Aim: Pick up the roundup of weekend golf results below and continue it from its last sentence.

PGA Tour: Arnold Palmer Invitational falls Leishman’s way

In the first Arnold Palmer Invitational after The King’s passing last September, Marc Leishman survived a wild final round. He finished 11-under par, good for a one-stroke victory over third-round leaders Kevin Kisner and Charley Hoffman. Rory McIlroy and Tyrrell Hatton were a shot further back in a tie for 4th.

Hoffman had a wretched start to his day, making four bogeys in a five-hole stretch for an outward 39. The Californian rallied with 34 on the inward half, but a 17th-hole bogey ended his run at the trophy. Kisner began well, 2-under on the day through seven holes. His final 11 holes counted three bogeys and zero birdies, and that was simply not enough to finish the job at hand.

It was left to Leishman to take charge, and the Australian was up to the challenge. A 16th-hole eagle vaulted the 2015 Open Championship runner-up to the top, where his fourth-round 69 earned him his second PGA Tour title, and his first in five years.

Winning WITB: See what clubs Leishman used

PGA Tour Champions: Conquistadores Classic to resurgent Lehman

Although he finished in third place alone, for the first time in a while, the ageless Bernhard Langer was not a factor in a PGA Tour Champions event. Langer’s Sunday 65 moved him 11 spots higher on the leaderboard, but it served as a mere appetizer for the battle that ensued between veteran and rookie.

Tom Lehman and Steve Stricker, familiar foes from their PGA Tour days, went head to head (and back and forth) as each tried to claim the inaugural Tucson Conquistadores Classic. For Stricker, Tucson marked his PGA Tour Champions debut, and he came out firing as if he owned the place. Lehman would not go away, though; he turned in a 66 in round three. Stricker’s engine was leaking oil over the closing stretch, as the 2017 U.S. Presidents Cup captain closed with two bogeys in his final three holes. Lehman played the same stretch at 2-under and placed the winner’s helmet (his 10th PGA Tour Champions victory) on his 58-year-old head.

Raw data:
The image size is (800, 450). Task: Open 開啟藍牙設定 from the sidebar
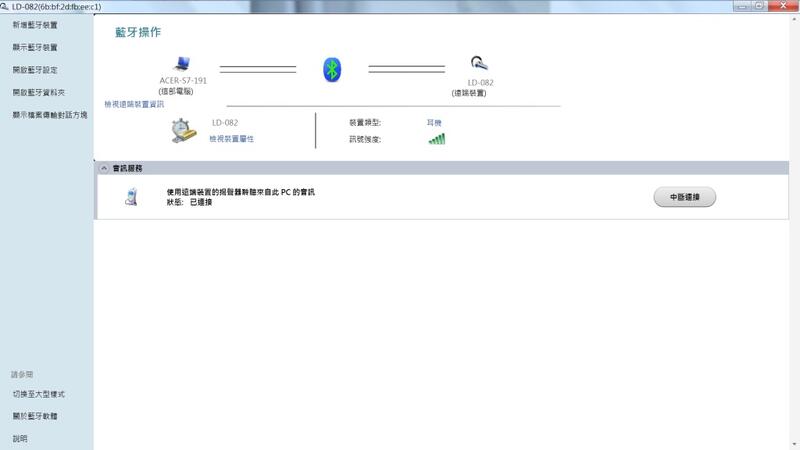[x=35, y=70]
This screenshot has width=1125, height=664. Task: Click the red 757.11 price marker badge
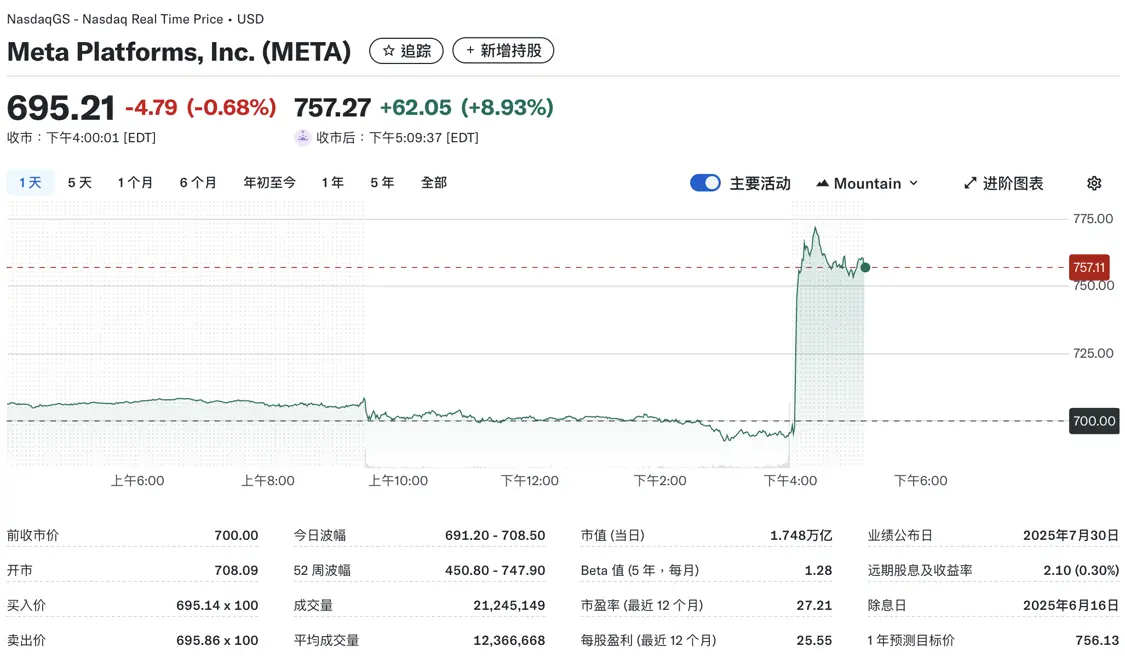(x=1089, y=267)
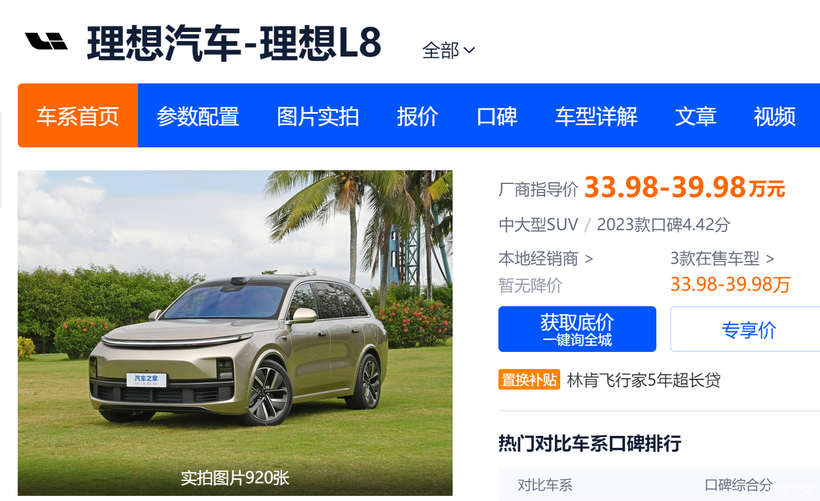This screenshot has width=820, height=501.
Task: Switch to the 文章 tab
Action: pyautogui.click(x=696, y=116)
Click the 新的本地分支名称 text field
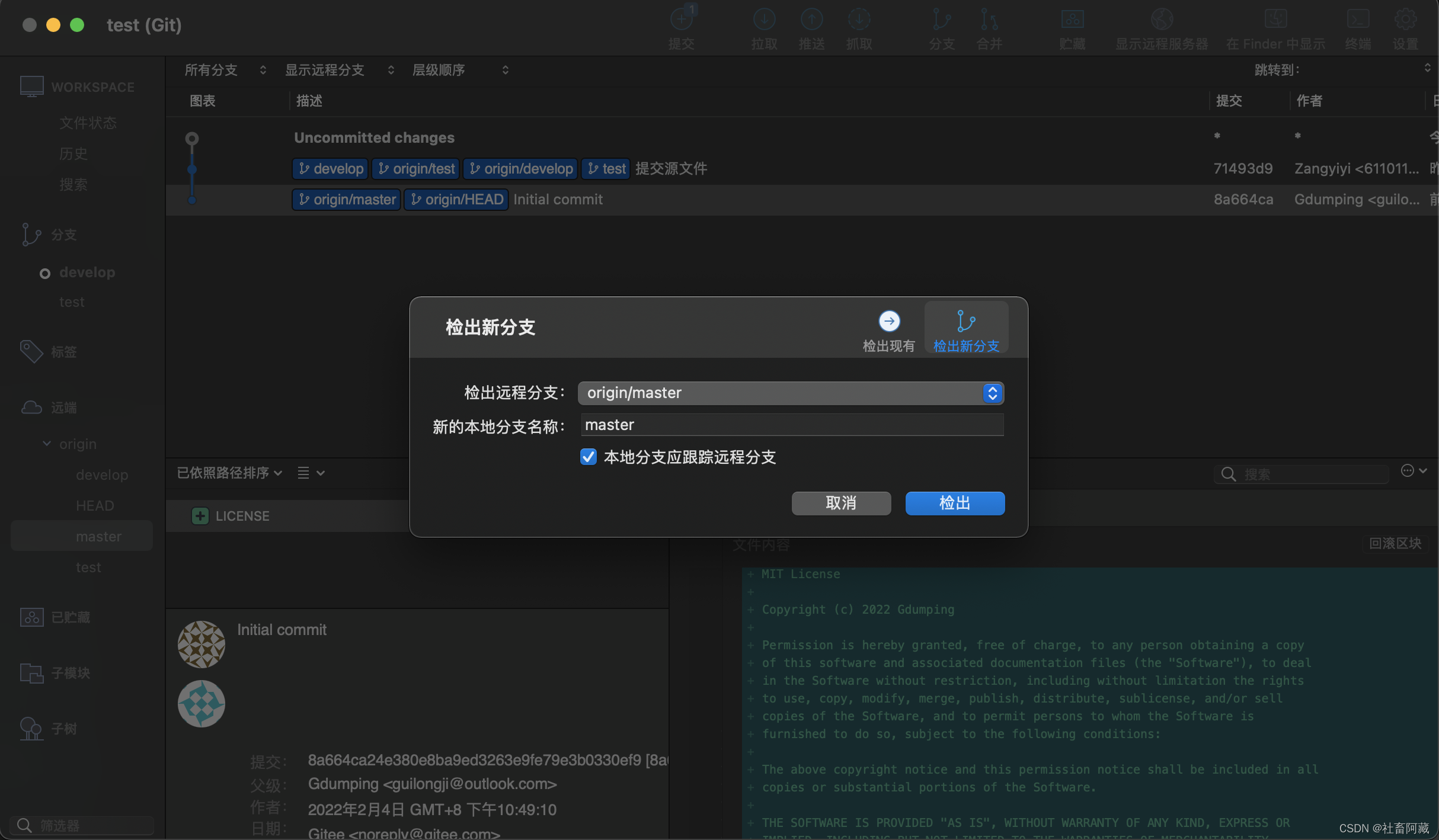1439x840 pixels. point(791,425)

Answer to the exercise:
LPGA Tour: Nordqvist finds Founders Cup victory especially sweet

It’s not easy to follow a 61, but Anna Nordqvist found her groove on Sunday at the LPGA Founder’s Cup. A day after making nine birdies and an eagle in a 11-under effort, the Swede was able to hold off a passel of challengers and claim her 7th LPGA Tour title. The 2016 U.S. Open runner-up had final-round 68 for 25-under overall, two shots clear of Ariya Jutanugarn, In Gee Chun and Stacy Lewis.

Ha Na Jang had 10 birdies of her own on Sunday for 63 and a fifth-place tie (up 21 spots from day three) and many took a run at Nordqvist, the overnight leader. Five birdies over her first 17 holes gave the Swede a three-shot cushion, and a safe bogey at the last produced the final margin of victory. While Jutanugarn and Chun are stars on the rise, Lewis was once again frustrated in an attempt to claim a tour title (33 months since her last victory) and reassert herself as a regular winner.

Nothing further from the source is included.